We hear the phrase all the time “We need to bring Europe closer to its citizens” – or variations of it. I’ve had quite a guts full of those trite words in the last couple of days as I have been typing up the verbatim minutes of the Sound of Europe conference. Almost every speaker used a variation on the phrase at some point. But what are these people trying to say?
Inherent in the phrase is the need to make the European Union more relevant to its citizens’ lives. But why do we not say that? There is also the perception that the EU is somehow aloof and anti-democratic. Yet the term ‘democratic deficit’ deals with that one well enough. Does the phrase imply decentralisation – decisions taken according to the principle of subsidiarity? I don’t think this is what the politicians are implying.

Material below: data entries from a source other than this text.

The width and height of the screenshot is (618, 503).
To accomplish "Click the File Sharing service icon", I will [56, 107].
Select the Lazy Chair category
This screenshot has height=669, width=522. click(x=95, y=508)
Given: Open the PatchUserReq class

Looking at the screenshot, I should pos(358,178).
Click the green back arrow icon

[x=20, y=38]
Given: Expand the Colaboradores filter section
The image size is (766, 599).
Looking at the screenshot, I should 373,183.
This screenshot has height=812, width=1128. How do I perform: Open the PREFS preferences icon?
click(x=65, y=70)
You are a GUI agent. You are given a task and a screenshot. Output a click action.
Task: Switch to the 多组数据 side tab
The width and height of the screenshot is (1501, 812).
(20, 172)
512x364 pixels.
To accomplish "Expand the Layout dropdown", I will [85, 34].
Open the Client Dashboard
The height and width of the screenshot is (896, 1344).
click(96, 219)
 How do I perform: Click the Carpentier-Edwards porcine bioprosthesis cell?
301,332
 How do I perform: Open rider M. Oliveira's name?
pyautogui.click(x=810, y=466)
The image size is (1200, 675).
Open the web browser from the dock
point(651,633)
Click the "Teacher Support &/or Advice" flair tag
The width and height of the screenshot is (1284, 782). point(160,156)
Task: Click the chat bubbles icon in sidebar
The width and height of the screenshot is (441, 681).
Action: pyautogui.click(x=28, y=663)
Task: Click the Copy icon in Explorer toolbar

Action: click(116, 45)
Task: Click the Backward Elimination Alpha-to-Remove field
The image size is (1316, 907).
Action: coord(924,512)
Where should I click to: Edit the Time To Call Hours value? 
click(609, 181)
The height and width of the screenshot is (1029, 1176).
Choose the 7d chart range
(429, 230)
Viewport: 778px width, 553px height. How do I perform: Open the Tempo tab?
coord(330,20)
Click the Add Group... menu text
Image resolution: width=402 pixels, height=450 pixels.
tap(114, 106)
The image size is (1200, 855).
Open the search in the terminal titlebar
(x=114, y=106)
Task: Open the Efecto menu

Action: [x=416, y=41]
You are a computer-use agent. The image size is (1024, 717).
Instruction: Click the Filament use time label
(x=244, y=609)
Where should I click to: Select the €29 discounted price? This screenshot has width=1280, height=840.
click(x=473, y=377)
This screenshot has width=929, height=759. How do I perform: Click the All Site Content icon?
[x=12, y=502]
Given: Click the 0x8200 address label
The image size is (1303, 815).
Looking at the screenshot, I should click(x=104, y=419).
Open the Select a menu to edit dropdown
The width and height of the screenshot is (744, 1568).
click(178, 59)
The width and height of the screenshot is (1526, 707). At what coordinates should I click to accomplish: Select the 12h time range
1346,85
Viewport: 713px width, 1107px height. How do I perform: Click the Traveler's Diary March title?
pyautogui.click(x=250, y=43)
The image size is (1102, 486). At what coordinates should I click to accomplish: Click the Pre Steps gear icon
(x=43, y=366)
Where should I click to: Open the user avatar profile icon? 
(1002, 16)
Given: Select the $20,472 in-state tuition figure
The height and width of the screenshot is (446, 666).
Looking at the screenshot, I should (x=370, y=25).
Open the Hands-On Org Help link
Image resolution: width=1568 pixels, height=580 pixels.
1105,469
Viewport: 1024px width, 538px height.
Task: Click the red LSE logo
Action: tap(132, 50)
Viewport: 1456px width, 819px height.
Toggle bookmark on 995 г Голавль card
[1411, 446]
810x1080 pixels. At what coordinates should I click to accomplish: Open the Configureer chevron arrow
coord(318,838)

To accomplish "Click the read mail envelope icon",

We cannot phyiscally bring the EU institutions closer to the people without uprooting them from Brussels and most probably making them very inefficient by doing so. Further, the EU encompasses a large geographic area in which 450 million people live, so managing to make the EU feel as familiar as local or regional politics is just never going to happen – we should be OK with acknowledging this.
Last but not least, democratic political systems exist in India and the USA that cover enormous populations, and enormous land masses. It can be done, but with the caveat that there may well be some tensions between the regions and the centre.
So, from now on I personally resolve to never use the phrase “to bring Europe closer to its citizens” as it brings mixed and confusing messages. We should be cleat about what we want from the European Union, and realistic about what can be achived, and should not use trite phrases to shelter from that reality.